Why SKIPing can be bad for your query

The most common way of filtering out records is to apply a filter to a dataset. E.g.,

Centenarians := myDataset(age >= 100)

However, sometimes the easiest place to decide whether or not a record is required is within the transform that creates it. ECL has the SKIP keyword to indicate that a record shouldn’t be generated from a transform1. SKIP has two different syntaxes:

1. SKIP as an attribute on a transform

outRecord process(inRecord l) := TRANSFORM,SKIP(l.age >= 100) …

Here the transform doesn’t generate a record if the skip condition is true.

2. SKIP as a side-effect.

outRecord process(inRecord l) := TRANSFORM somethingComplex := f(l); SELF.id := IF(somethingComplex, l.id, SKIP); SELF.next := CASE(l.kind, 1=>l.x, 2=>l.y, 3=>l.z, SKIP); …

Here the transform doesn’t generate a record if the SKIP expression is evaluated. This is often used when the expression being tested is complex, and the output record is being rejected as an exception.

However this form also comes with a cost. The problem is that because the assignment to the field next has the side-effect of potentially skipping, the code generator cannot optimize the field away if it isn’t subsequently used.

Both forms of SKIP can also prevent the transform from being merged with subsequent activities2.

So what are the alternatives?

For the situations where nothing else will do (e.g., SKIP on a JOIN transform), it is much better to use the 1st form than the second – because it doesn’t prevent output fields being optimized away. But what if the filter condition is something complex and you don’t want to duplicate the ECL? You can continue to share common definitions by defining a function that returns a transform. E.g.,

process(inRecord l) := FUNCTION somethingComplex := f(l); outRecord t := TRANSFORM, SKIP(NOT somethingComplex) SELF.id := l.id; … END; RETURN t; END;

You can also implement something similar with a complex test condition – if you can use an exception value for the case that will be skipped:

process(inRecord l) := FUNCTION nextValue := CASE(l.kind, 1=>l.x, 2=>l.y, 3=>l.z, 0); // 0 isn’t otherwise a valid value. outRecord t := TRANSFORM, SKIP(nextValue = 0) SELF.next := nextValue; … END; RETURN t; END;

For a PROJECT you are probably better off removing the SKIP from the transform, and filtering the resulting dataset instead. That will allow the filter condition to potentially be migrated through the query (skips are not currently migrated outside a transform).

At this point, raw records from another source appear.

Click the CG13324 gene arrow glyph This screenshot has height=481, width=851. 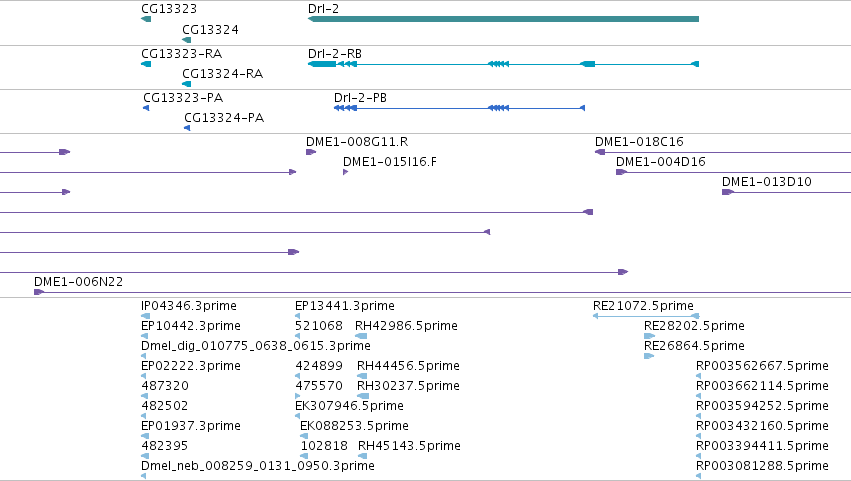pos(186,40)
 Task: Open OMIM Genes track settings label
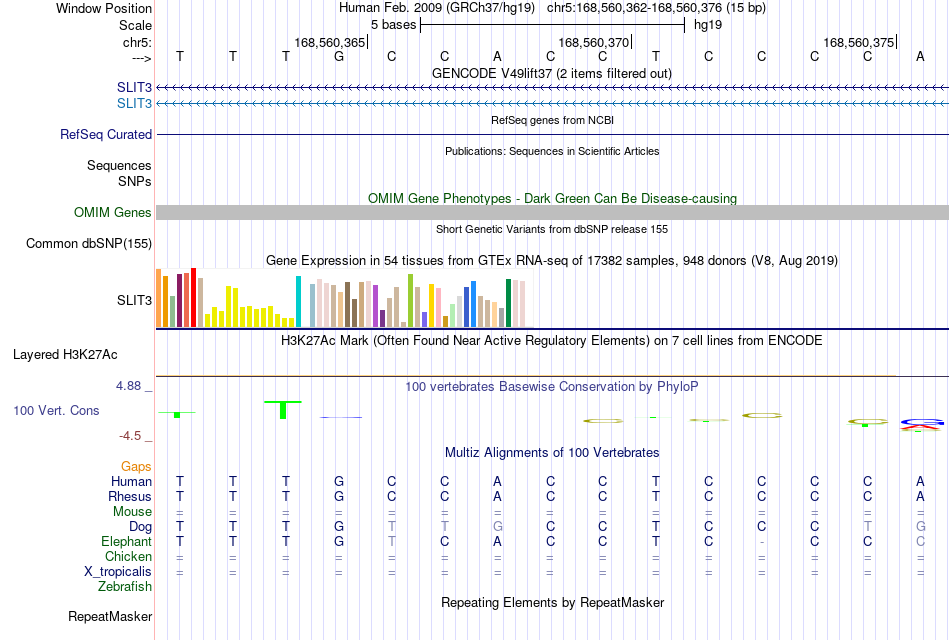[112, 212]
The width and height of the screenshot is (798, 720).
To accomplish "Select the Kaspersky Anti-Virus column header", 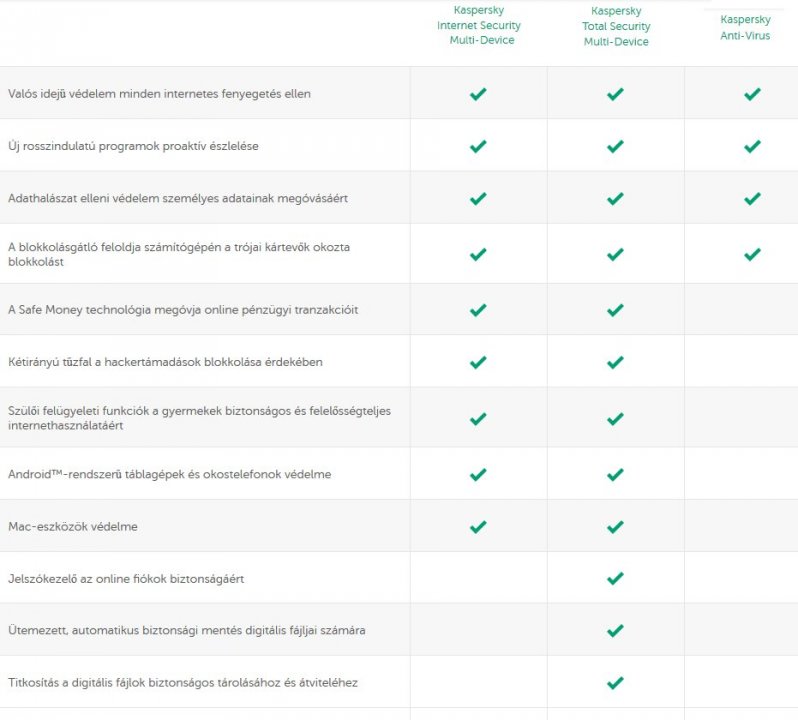I will click(746, 27).
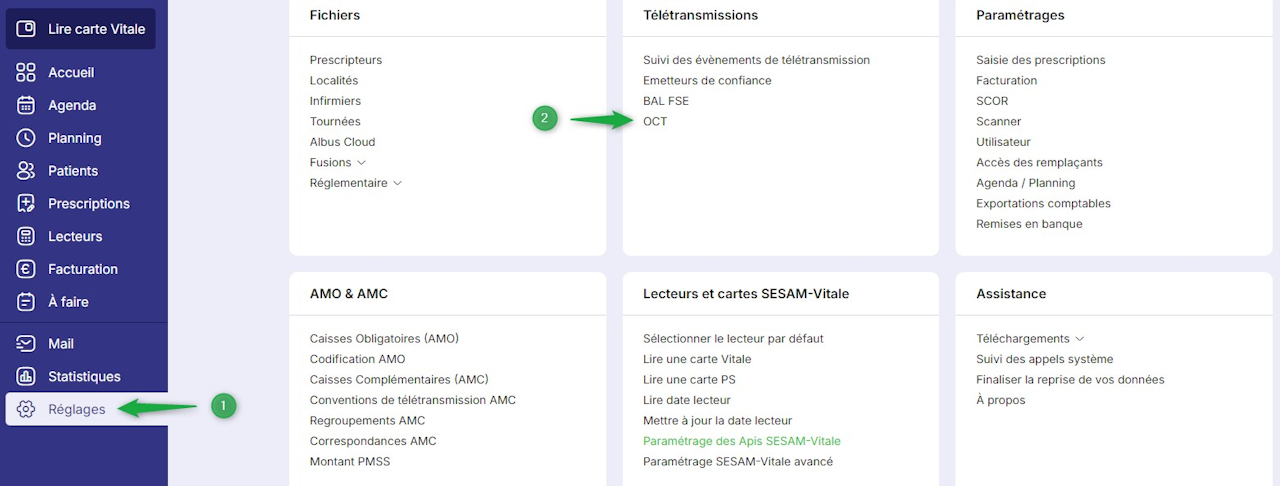Open Patients using the people icon

[26, 171]
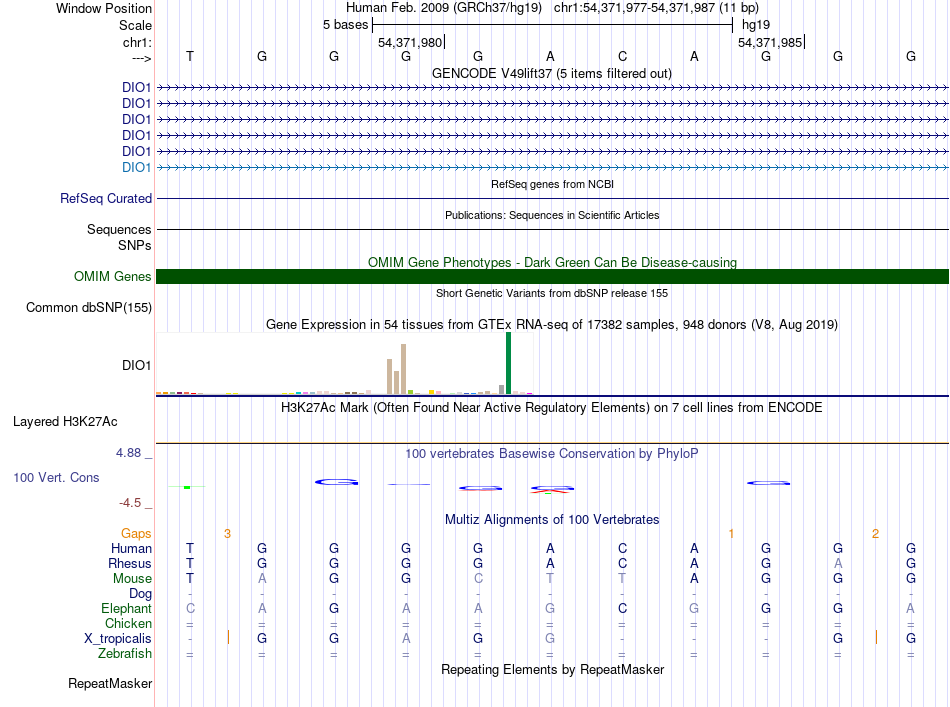Select the OMIM Genes track label

pyautogui.click(x=112, y=276)
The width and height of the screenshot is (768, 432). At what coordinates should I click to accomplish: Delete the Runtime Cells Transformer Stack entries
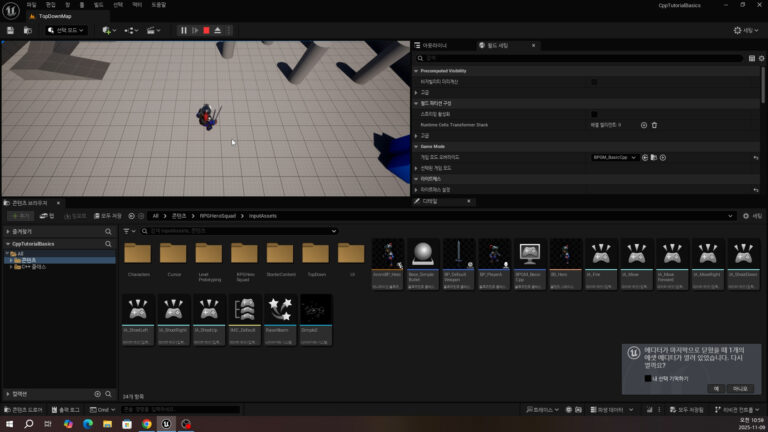coord(654,125)
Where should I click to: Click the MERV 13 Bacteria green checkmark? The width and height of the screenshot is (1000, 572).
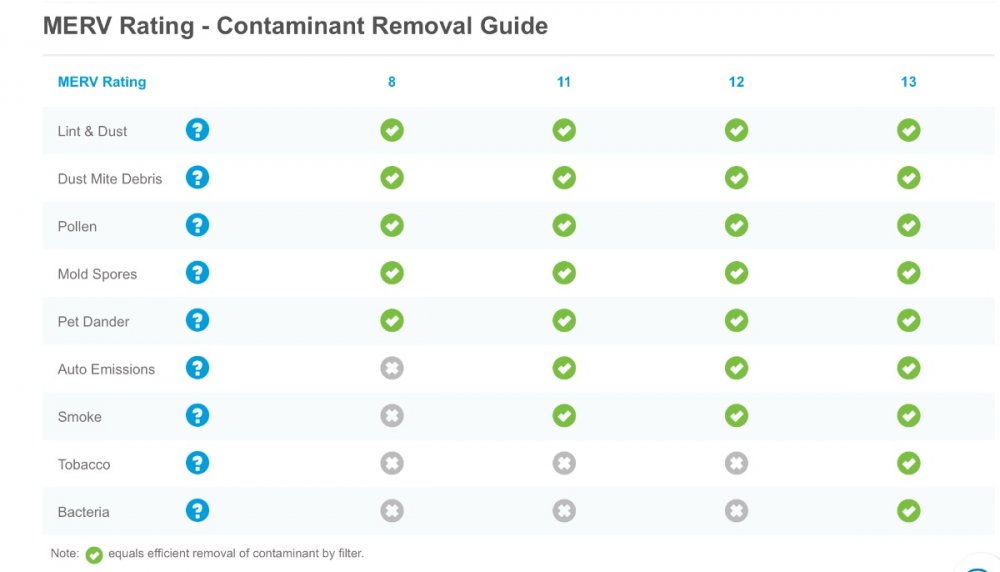click(908, 511)
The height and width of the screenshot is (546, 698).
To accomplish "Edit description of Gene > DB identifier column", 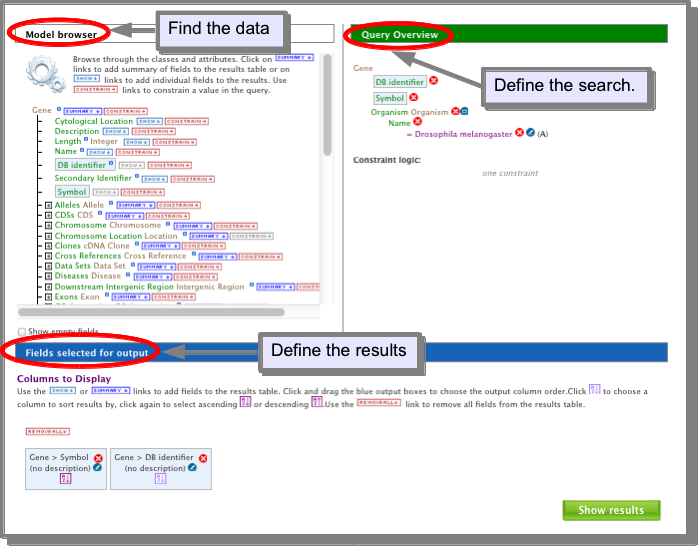I will [x=192, y=467].
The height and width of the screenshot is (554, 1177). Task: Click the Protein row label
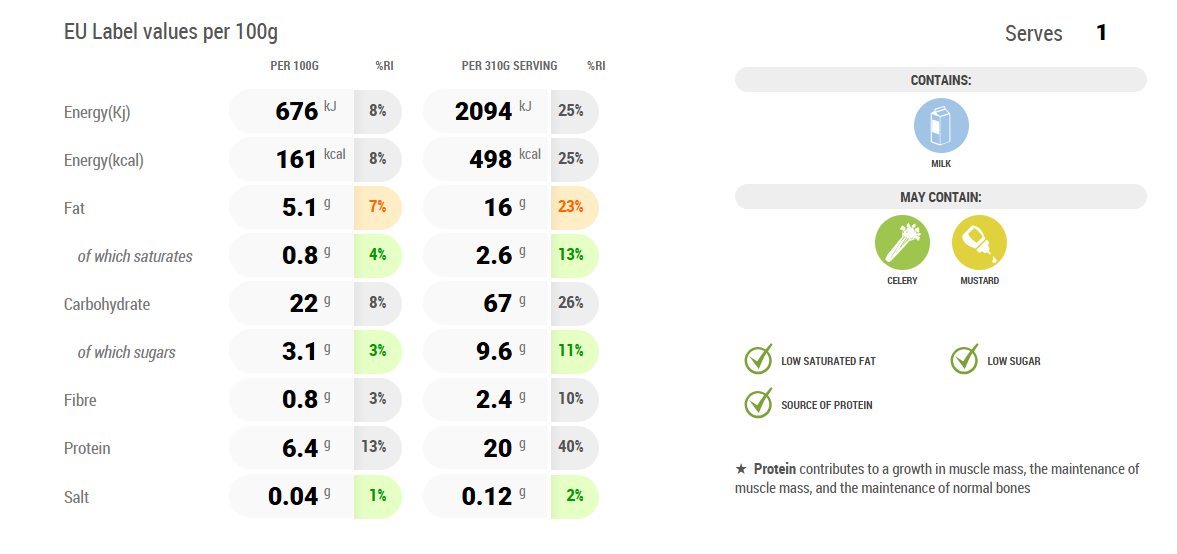pos(87,448)
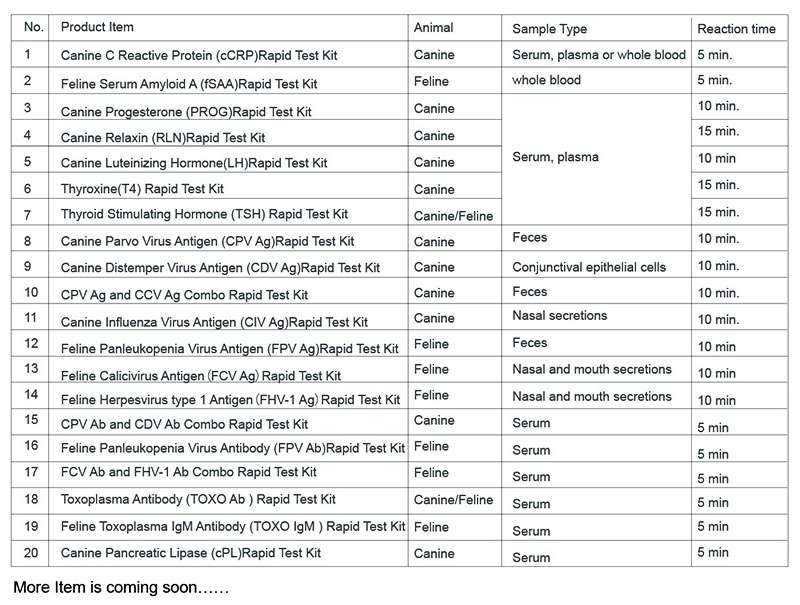Screen dimensions: 800x605
Task: Click Toxoplasma Antibody (TOXO Ab) Rapid Test Kit
Action: pyautogui.click(x=198, y=499)
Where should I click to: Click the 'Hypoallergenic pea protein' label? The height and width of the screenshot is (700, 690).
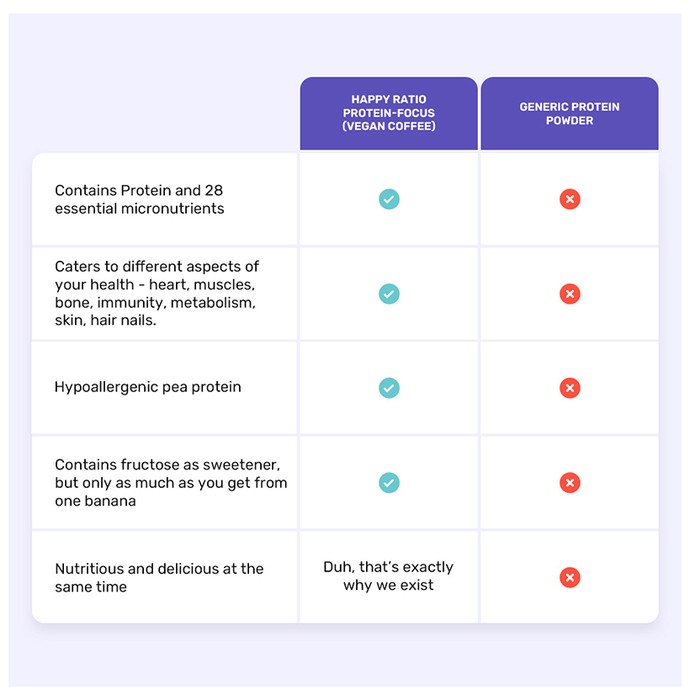point(148,387)
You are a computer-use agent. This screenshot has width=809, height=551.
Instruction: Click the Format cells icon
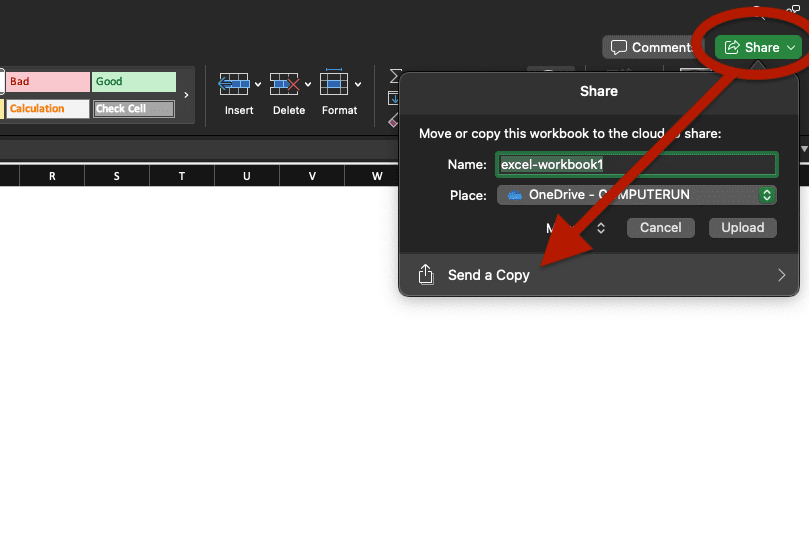pyautogui.click(x=334, y=84)
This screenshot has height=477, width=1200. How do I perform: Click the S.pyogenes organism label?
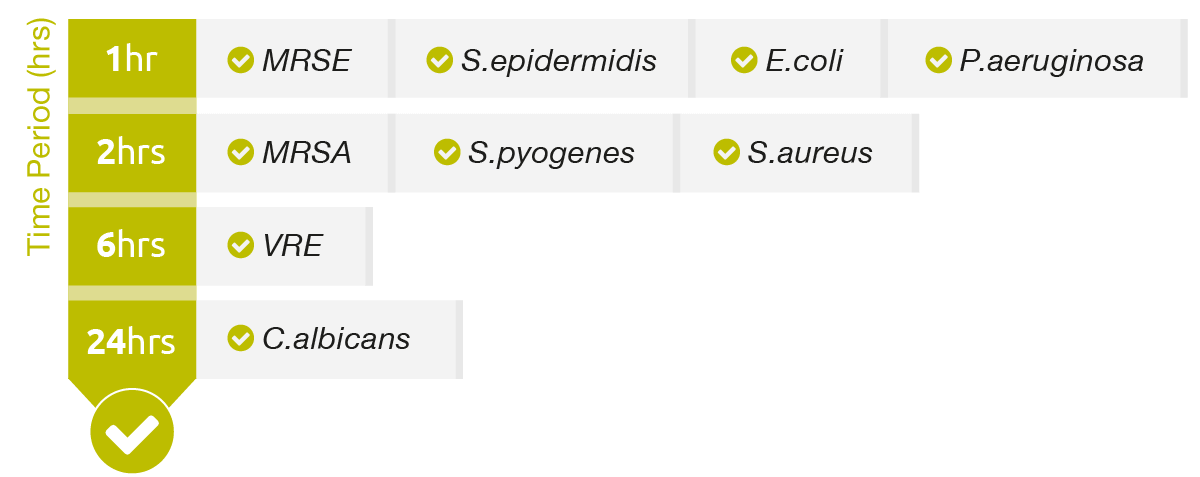(551, 153)
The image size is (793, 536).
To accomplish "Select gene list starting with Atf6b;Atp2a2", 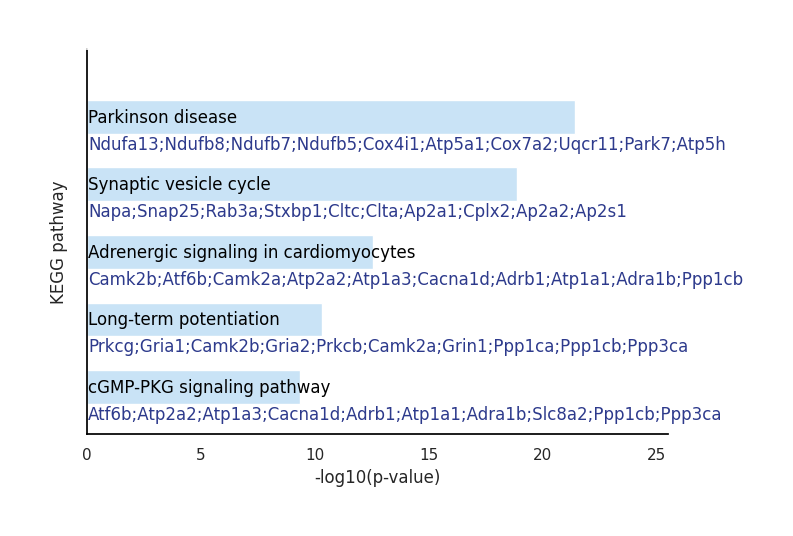I will (405, 414).
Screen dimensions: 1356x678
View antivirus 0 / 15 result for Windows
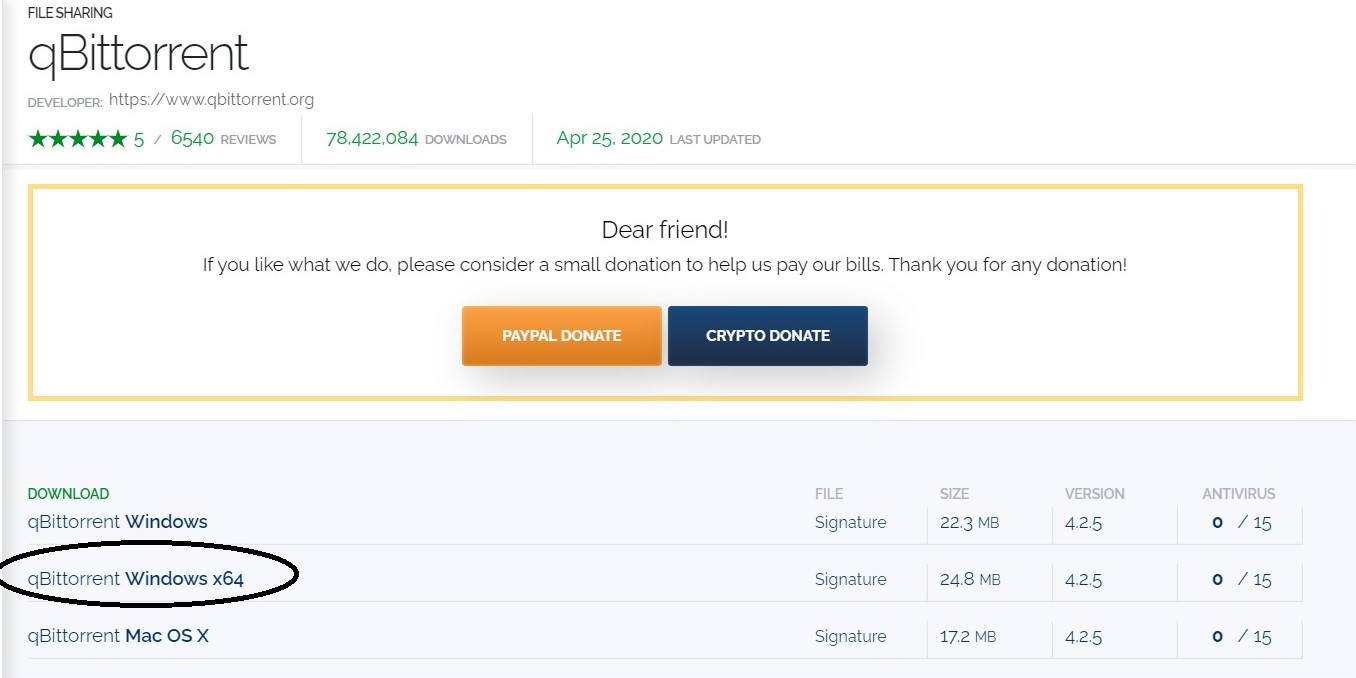pos(1241,522)
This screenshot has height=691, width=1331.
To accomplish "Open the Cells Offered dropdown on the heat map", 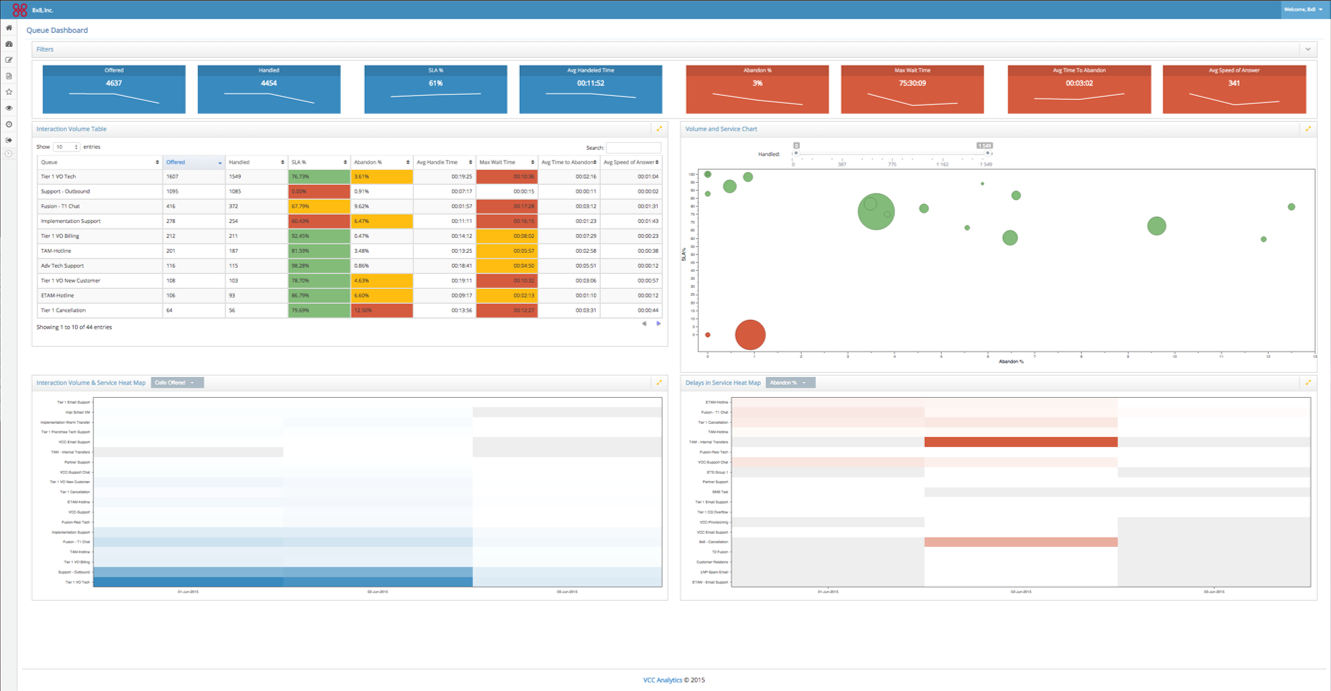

In summary… If you need to use SKIP try and use the first form. If you can replace SKIP with a filter you are likely to end up with even better code.

(1) In some activities like ITERATE, SKIP can have the subtly different meaning of don’t process this record.
(2) A couple of reasons why: If the activities are different then SKIP may mean something different, and when SKIP is used as a side-effect, combining transforms may cause the SKIP to be lost.